Tips, Techniques, and Best Practices

Developed by John Settle, Certified Mentor Mediator
Supreme Court of Virginia, USA

This paper reflects the experiences shared by many mentor-mediators and those who have been mentees. The points are displayed in the sequence of before, during, and after a mediation session.

This paper assumes mentoring will accompany a co-mediation session in which the mentor and mentee co-mediate an actual dispute. However, the points are adaptable for use by a separate observer-evaluator or for mock mediations.

Before the mediation:

1 Set expectations about meeting before and after the mediation session and how to prepare (e.g., “let’s meet before the mediation at [ time ] on [ date ],” and “I expect you to stay after the session for at least 30 minutes to allow time
for debriefing”). Describe how you plan to use these meetings. Ask the mentee to review evaluation forms, if used in your program, before you meet.
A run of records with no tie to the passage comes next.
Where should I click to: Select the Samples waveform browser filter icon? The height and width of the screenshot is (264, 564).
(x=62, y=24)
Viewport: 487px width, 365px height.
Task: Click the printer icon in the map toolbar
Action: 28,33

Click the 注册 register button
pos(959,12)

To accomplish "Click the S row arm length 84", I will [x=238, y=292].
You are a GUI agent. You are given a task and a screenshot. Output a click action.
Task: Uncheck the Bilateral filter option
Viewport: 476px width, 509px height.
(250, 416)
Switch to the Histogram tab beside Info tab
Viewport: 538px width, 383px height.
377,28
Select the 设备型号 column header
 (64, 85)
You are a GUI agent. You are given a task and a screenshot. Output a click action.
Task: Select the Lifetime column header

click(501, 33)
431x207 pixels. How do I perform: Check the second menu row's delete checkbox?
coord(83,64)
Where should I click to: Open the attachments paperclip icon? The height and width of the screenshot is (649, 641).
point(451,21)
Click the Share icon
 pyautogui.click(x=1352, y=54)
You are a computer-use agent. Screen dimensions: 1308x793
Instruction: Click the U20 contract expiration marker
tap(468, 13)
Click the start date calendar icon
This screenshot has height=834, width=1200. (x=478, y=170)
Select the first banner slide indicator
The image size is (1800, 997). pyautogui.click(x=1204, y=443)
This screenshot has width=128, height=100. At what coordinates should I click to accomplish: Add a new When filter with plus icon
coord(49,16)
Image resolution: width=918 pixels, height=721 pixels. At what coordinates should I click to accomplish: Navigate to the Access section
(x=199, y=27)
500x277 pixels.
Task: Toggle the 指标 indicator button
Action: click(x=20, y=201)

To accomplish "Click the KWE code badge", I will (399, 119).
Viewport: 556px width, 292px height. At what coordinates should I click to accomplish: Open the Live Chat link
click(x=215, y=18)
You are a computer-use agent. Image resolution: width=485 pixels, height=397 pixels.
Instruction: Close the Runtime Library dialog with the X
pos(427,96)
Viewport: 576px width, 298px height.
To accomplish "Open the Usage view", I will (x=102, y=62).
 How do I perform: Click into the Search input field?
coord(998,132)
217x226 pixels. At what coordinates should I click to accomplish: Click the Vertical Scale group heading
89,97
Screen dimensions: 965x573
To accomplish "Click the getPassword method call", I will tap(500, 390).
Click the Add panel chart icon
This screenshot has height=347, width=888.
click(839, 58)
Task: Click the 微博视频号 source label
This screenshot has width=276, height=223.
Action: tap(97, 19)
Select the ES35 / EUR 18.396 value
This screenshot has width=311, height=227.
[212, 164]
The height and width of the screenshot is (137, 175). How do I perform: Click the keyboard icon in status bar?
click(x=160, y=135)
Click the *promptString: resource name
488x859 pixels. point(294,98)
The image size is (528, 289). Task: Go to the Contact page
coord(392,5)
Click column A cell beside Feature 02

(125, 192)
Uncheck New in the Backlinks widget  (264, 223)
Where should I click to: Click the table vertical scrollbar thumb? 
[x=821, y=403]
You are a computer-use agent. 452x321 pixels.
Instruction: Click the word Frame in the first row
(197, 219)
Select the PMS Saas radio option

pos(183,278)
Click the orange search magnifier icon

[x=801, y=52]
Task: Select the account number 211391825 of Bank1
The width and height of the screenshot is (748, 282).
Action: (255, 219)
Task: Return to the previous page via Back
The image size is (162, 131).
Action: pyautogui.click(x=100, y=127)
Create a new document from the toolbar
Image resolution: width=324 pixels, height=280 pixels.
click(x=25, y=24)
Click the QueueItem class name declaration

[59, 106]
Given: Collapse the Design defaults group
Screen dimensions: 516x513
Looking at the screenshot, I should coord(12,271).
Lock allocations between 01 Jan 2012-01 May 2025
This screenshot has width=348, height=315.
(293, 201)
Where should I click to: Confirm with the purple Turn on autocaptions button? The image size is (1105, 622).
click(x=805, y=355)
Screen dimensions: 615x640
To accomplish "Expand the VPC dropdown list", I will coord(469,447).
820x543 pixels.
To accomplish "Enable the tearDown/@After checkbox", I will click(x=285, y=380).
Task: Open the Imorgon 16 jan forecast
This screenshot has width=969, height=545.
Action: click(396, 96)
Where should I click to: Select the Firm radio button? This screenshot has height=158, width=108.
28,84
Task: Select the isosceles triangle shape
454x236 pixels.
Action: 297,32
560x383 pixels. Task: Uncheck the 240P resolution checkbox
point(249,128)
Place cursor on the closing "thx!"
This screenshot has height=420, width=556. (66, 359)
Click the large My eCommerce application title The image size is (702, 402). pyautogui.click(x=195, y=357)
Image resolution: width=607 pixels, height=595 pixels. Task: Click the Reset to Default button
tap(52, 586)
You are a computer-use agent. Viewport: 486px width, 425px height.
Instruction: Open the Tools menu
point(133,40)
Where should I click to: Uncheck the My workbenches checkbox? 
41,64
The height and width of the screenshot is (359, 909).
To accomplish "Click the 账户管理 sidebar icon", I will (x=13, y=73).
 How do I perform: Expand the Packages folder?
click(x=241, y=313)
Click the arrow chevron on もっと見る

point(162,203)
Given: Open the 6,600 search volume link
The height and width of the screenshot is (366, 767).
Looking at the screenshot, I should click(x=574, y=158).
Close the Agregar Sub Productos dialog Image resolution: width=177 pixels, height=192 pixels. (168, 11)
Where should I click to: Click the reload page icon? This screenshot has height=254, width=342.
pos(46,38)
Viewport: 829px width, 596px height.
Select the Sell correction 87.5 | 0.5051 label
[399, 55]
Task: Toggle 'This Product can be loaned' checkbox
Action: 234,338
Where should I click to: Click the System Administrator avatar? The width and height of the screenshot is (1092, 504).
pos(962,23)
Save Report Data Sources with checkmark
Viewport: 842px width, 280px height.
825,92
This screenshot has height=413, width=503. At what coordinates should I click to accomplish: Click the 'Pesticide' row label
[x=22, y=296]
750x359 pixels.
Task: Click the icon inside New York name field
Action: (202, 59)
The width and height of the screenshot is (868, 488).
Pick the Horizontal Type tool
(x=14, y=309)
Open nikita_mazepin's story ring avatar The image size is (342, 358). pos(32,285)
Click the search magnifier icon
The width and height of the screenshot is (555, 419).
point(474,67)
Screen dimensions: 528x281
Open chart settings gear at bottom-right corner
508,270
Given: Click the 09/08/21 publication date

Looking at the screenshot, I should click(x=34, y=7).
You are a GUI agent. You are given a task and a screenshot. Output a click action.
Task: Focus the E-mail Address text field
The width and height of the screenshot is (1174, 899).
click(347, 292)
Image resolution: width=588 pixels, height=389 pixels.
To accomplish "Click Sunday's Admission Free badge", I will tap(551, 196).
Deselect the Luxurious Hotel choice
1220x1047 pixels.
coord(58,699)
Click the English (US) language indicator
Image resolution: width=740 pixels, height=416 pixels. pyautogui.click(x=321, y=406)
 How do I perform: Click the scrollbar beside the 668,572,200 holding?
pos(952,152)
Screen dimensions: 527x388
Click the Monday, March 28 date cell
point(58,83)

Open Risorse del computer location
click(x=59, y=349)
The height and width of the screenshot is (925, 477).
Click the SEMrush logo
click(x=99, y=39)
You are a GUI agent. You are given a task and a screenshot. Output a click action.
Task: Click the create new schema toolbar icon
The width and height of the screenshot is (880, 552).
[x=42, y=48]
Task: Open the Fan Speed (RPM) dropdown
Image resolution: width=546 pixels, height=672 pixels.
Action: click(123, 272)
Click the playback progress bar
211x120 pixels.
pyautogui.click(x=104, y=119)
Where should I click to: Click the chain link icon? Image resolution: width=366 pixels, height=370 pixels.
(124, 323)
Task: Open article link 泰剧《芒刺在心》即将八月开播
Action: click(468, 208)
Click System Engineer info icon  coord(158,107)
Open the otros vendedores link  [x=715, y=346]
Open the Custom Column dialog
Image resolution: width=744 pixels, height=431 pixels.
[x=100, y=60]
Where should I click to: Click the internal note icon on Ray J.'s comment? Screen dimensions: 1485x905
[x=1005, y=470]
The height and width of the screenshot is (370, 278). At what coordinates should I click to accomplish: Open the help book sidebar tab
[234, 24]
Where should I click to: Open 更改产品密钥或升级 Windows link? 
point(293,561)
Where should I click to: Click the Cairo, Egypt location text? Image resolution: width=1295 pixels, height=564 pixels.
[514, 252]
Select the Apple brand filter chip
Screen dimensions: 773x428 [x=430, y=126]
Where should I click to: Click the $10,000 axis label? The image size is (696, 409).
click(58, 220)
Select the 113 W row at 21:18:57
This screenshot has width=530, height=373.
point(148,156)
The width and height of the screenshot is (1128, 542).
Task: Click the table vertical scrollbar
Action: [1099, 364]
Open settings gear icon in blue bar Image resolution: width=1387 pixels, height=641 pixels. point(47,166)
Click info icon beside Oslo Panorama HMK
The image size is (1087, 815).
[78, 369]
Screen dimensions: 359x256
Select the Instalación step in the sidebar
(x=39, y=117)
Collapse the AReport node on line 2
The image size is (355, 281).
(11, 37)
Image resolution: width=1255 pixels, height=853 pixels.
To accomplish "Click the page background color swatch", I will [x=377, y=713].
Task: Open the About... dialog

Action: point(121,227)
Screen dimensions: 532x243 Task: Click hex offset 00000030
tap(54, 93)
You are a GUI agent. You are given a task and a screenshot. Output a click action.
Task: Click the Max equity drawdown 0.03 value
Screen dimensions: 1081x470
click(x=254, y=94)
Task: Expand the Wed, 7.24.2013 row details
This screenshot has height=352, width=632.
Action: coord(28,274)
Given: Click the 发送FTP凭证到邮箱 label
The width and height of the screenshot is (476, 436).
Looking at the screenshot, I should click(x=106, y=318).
2 Discuss what the mentee wants to achieve in the upcoming mediation and any concerns and anxieties they have. Try to focus the mentee on specifics – skills, mediator philosophies, stages, etc. This discussion typically will differ for a first-case mentee and for one who has had several cases.

3 Against the background of the mentee’s experience to date, any developmental needs noted by prior mentors, and the discussions above, plan with the mentee for your mutual expectations and your respective roles – e.g., how you two will share or otherwise handle the introduction to mediation, the extent to which you will share “air time” during the mediation, how to deal with breaks, and how to deal with particular skill development needs of the mentee.
Revisit and reinforce basic learning points as needed (e.g., for the introduction, the trust-building overlay, different ways of approaching “ground rules”). Remind the mentee about the importance of body language and of the importance of listening for the “message behind the words.” If appropriate, mention dress or context, such as court demeanor.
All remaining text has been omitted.